Die Verteidigung der ehemaligen RAF-Terroristin Daniela Klette hat die Rahmenbedingungen des Prozesses wegen bewaffneter Raubüberfälle kritisiert. "Wir verhandeln faktisch in einem Terrorismusverfahren", kritisierte ihr Anwalt in seinem Plädoyer vor dem Landgericht Verden. Er begründete das mit den hohen Sicherheitsvorkehrungen, dem Sondergerichtssaal und dem Transport seiner Mandantin zwischen Haftanstalt und Gericht in einem Konvoi aus gepanzerten Polizeifahrzeugen. "Das hat mit Verlaub mit einem normalen Raubverfahren nichts zu tun", sagte der Verteidiger.

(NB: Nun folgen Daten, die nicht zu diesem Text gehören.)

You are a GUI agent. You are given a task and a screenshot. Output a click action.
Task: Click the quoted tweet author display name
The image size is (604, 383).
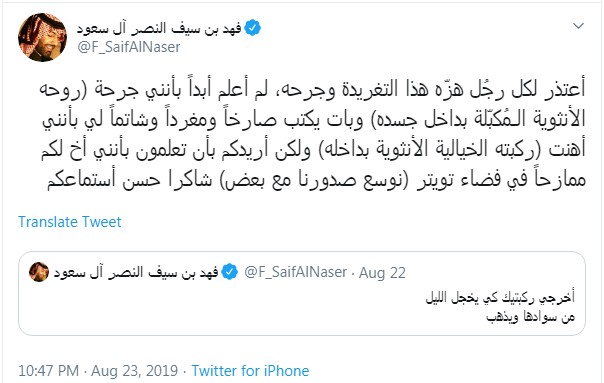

Anwalt kritisiert Datenauswertung durch KI
Er kritisierte, der Vorsitzende Richter sei speziell für den Fall ausgesucht worden. Auch das sei bei einem "normalen Raubverfahren" nicht üblich. Der Verteidiger erklärte, dass das Gericht während des Verfahrens seiner Überzeugung nach gegen diverse Gesetze und Richtlinien verstoßen habe. So sei zur Datenauswertung Künstliche Intelligenz verwendet worden. Von der KI seien nur belastende Daten für die Ermittler herausgefiltert worden. Bei der Software handele es sich zudem um ein kommerzielles Produkt eines israelischen Unternehmens. Die Daten dürften daher nicht für die Urteilsfindung verwendet werden, so der Jurist.
Verteidigung bezweifelt Aussagekraft der DNA-Spuren
Er kritisierte auch, dass Sachverständige nicht vor Gericht zu ihren Gutachten befragt werden konnten. So sei deren Expertise nicht überprüfbar gewesen. Auch die Aussagekraft der am Tatort gefundenen DNA-Spuren bezweifelte er.
Die in Berlin festgenommene Klette steht seit März 2025 vor Gericht. Laut Anklage soll sie mit ihren mutmaßlichen Komplizen Burkhard Garweg und Ernst-Volker Staub zwischen 1999 und 2016 maskiert und teils schwer bewaffnet Geldtransporter und Supermärkte überfallen haben.